Square root of the inverse
The square root of the inverse (or, equally, the inverse of the sqare root) can be calculated easily once a diagonal Jordan normal form has been calculated. Instead of J use
Jinvsqrt = Diagonal( x=1/sqrt( X$values ) )
and calculate, analogously to above,
A3invsqrt = T %*% Jinvsqrt %*% Tinv
and observe
A3·A3invsqrt² = … = T·(J/√J/√J)·T⁻¹ = 1
the unit matrix so that A3invsqrt is the desired result.

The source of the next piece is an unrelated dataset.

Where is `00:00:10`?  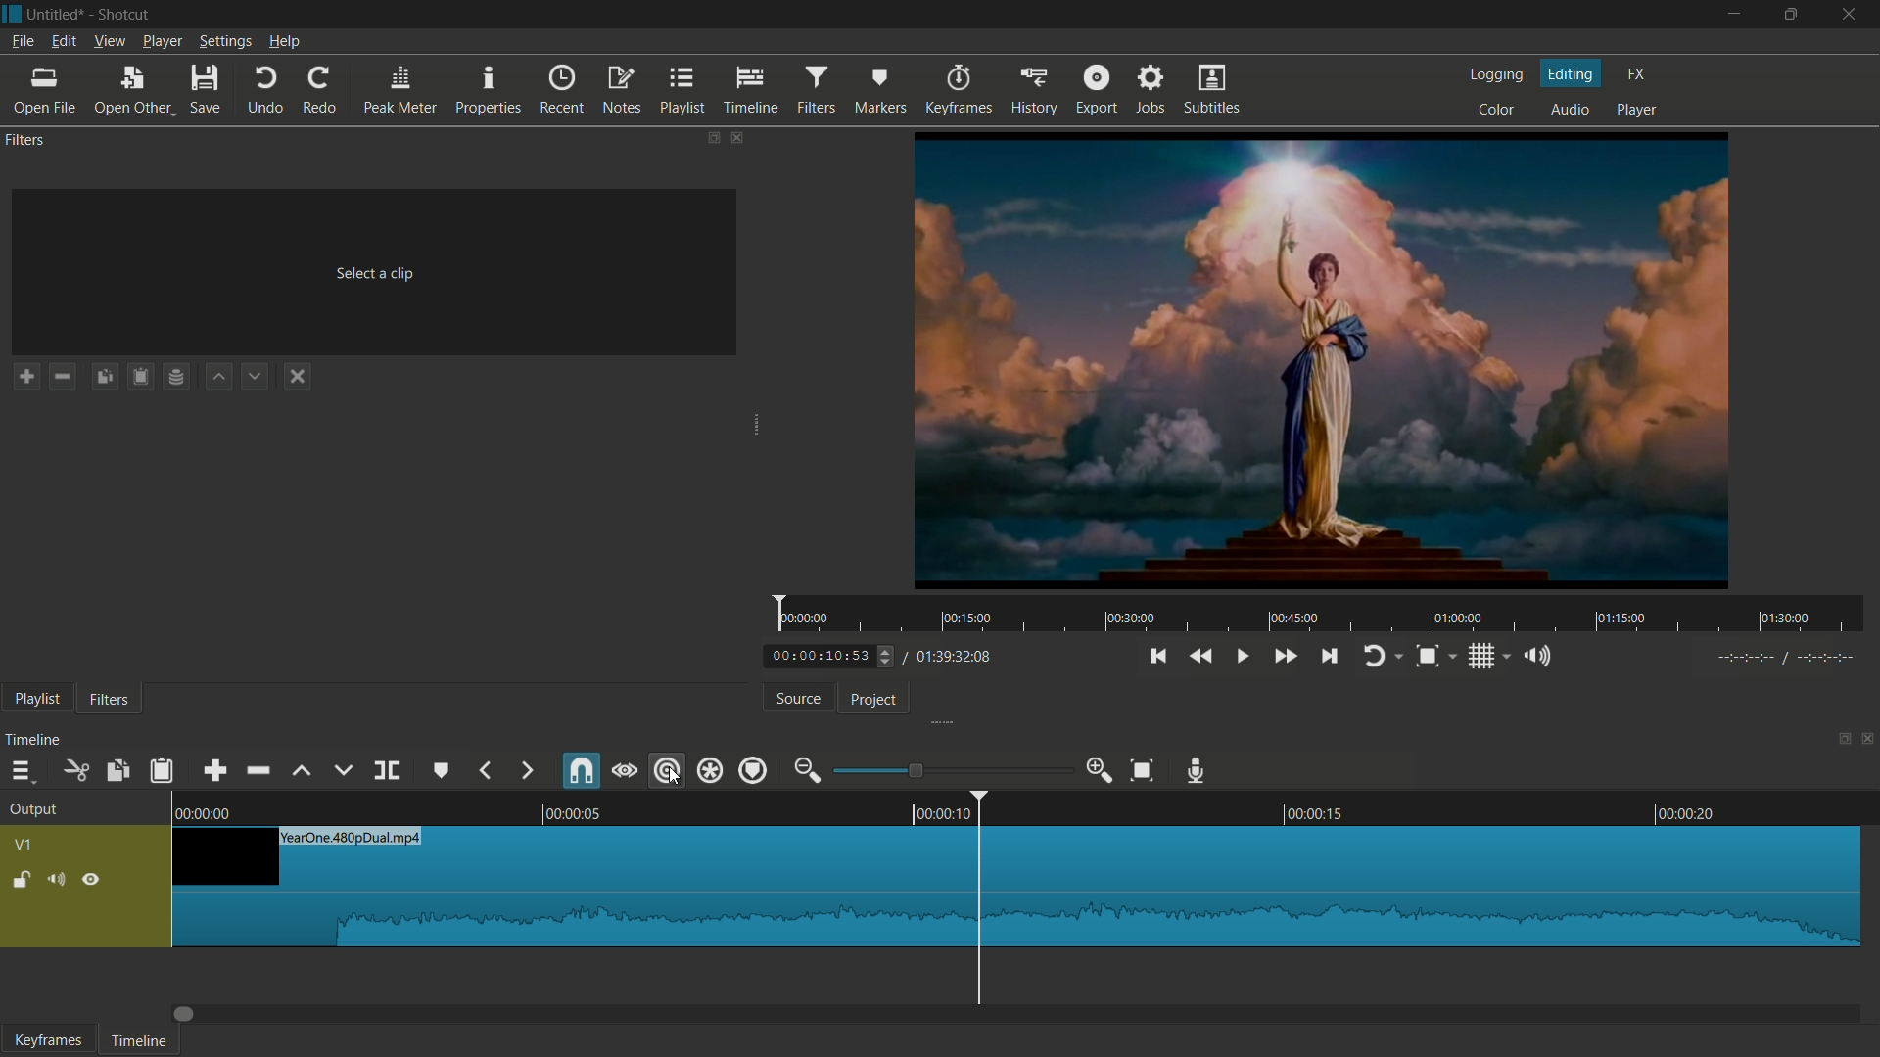 00:00:10 is located at coordinates (939, 815).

In case A3 is not invertible, a generalised inverse (not necessarily the Moore-Penrose one) can be calculated by replacing all undefined entries in Jinvsqrt by 0, but as I said above, this should be done with suitable care in the light of the overall application and its stability against rounding errors.
In case A3 does not have a diagonal Jordan normal form, there is no square root, so the above formulas will yield some other result. In order not to run into this case at times of bad luck, best implement a test whether
A3invsqrt %*% A3 %*% A3invsqrt
is close enough to what you would consider a 1 matrix (this only applies if A3 was invertible in the first place).
PS: Note that you can prefix a sign ± for each diagonal entry of Jinvsqrt to your liking.